• Written tasks:
1) Retype the passage about BigLaw restructuring lawyers, starting with "BigLaw Restructuring Partner scours" and going on through "lucrative revenue stream.".
2) For each statement below, tell whether the passage about BigLaw restructuring lawyers supports it. Answer yes or no, and quote the words that decide it. (a) LTL Management was filed in October 2021. (b) The partner personally researches the companies with mass tort exposure. (c) The partner checks the firm's client lists against the associate's research.

• Passage shown:
□ □ □ □

Here’s a series of things we imagine happening all across America in the wake of Johnson & Johnson’s JNJ 0.00%↑ filing of LTL Management in October 2021:
BigLaw Restructuring Partner tells BigLaw Restructuring Associate to research each and every major company with massive mass tort litigation exposure.
BigLaw Restructuring Associate comes back with a list of companies running the gamut from those that’ve done environmental damage to those with opioid exposure to those who allegedly deafened military service members. You name it: nothing is off limits here.
BigLaw Restructuring Partner scours firm client lists and cross-references it against the Associate’s work to see whether there are any pre-existing relationships with any of the aforementioned deadbeat companies.
BigLaw Restructuring Partner identifies one! Homie starts getting super excited. There’s nothing a BigLaw Restructuring Partner likes more than an identifying a potential new and lucrative revenue stream.

□ □ □ □

• Data excerpt:

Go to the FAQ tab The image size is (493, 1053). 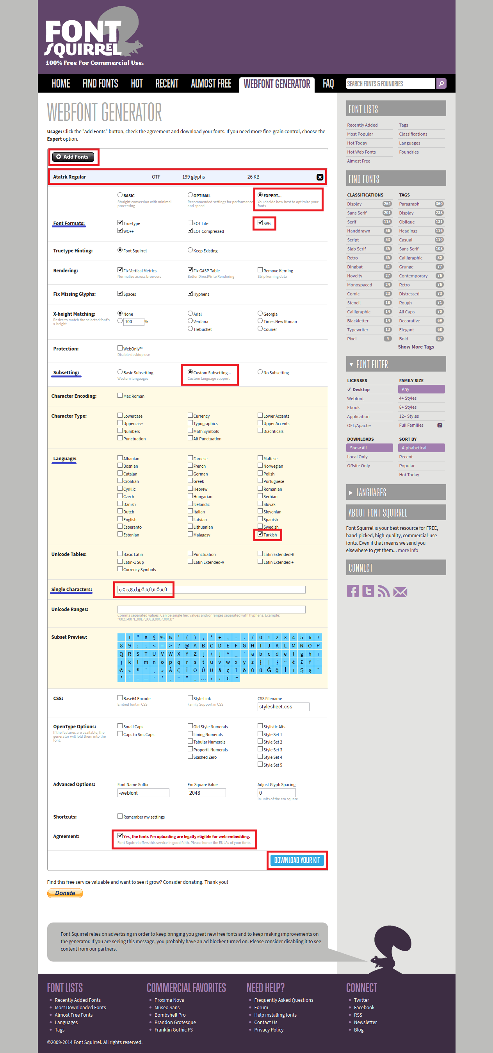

□ □ □ □

• Correct answers:
1)
BigLaw Restructuring Partner scours firm client lists and cross-references it against the Associate’s work to see whether there are any pre-existing relationships with any of the aforementioned deadbeat companies.
BigLaw Restructuring Partner identifies one! Homie starts getting super excited. There’s nothing a BigLaw Restructuring Partner likes more than an identifying a potential new and lucrative revenue stream.

2)
(a) Yes: "filing of LTL Management in October 2021"
(b) No: "BigLaw Restructuring Partner tells BigLaw Restructuring Associate to research each and every major company with massive mass tort litigation exposure."
(c) Yes: "scours firm client lists and cross-references it against the Associate’s work"